[[ Dataset records open ]]

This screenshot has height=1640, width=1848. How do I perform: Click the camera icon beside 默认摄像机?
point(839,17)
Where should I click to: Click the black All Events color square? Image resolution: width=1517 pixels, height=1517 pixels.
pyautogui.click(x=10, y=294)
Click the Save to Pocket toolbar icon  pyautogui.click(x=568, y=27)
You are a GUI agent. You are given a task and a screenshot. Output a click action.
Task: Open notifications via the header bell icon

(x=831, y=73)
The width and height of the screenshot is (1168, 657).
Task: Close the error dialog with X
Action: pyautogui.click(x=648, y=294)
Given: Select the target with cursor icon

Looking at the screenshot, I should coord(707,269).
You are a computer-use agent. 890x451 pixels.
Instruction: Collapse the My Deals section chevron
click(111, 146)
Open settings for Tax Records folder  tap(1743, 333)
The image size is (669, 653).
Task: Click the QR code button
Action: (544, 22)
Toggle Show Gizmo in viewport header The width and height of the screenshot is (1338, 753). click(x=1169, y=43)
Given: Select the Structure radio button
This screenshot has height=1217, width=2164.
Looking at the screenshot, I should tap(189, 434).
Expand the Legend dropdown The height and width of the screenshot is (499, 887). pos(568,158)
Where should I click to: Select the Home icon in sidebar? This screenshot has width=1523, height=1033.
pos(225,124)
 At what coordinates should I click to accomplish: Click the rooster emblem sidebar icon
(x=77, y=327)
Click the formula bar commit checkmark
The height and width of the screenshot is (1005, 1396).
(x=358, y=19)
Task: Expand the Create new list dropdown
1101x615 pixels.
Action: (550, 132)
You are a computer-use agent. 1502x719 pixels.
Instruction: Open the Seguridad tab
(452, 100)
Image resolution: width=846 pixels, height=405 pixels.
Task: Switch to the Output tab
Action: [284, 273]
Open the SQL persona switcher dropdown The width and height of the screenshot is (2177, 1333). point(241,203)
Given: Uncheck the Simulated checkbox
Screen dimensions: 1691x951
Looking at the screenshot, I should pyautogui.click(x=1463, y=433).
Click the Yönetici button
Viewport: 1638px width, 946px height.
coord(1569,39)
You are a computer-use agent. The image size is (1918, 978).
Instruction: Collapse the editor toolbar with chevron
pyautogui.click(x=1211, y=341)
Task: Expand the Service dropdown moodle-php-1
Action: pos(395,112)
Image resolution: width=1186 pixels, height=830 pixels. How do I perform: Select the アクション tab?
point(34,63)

[[ Dataset records closed ]]

# [What is required]
Using the entries above, output exactly the lines between the line holding "At what coordinates" and the line holding "You are a computer-use agent. The", end lines included, and nothing more.

# [Answer below]
 At what coordinates should I click to accomplish: Click the rooster emblem sidebar icon
(x=77, y=327)
Click the formula bar commit checkmark
The height and width of the screenshot is (1005, 1396).
(x=358, y=19)
Task: Expand the Create new list dropdown
1101x615 pixels.
Action: (550, 132)
You are a computer-use agent. 1502x719 pixels.
Instruction: Open the Seguridad tab
(452, 100)
Image resolution: width=846 pixels, height=405 pixels.
Task: Switch to the Output tab
Action: [284, 273]
Open the SQL persona switcher dropdown The width and height of the screenshot is (2177, 1333). point(241,203)
Given: Uncheck the Simulated checkbox
Screen dimensions: 1691x951
Looking at the screenshot, I should pyautogui.click(x=1463, y=433).
Click the Yönetici button
Viewport: 1638px width, 946px height.
coord(1569,39)
You are a computer-use agent. The image size is (1918, 978).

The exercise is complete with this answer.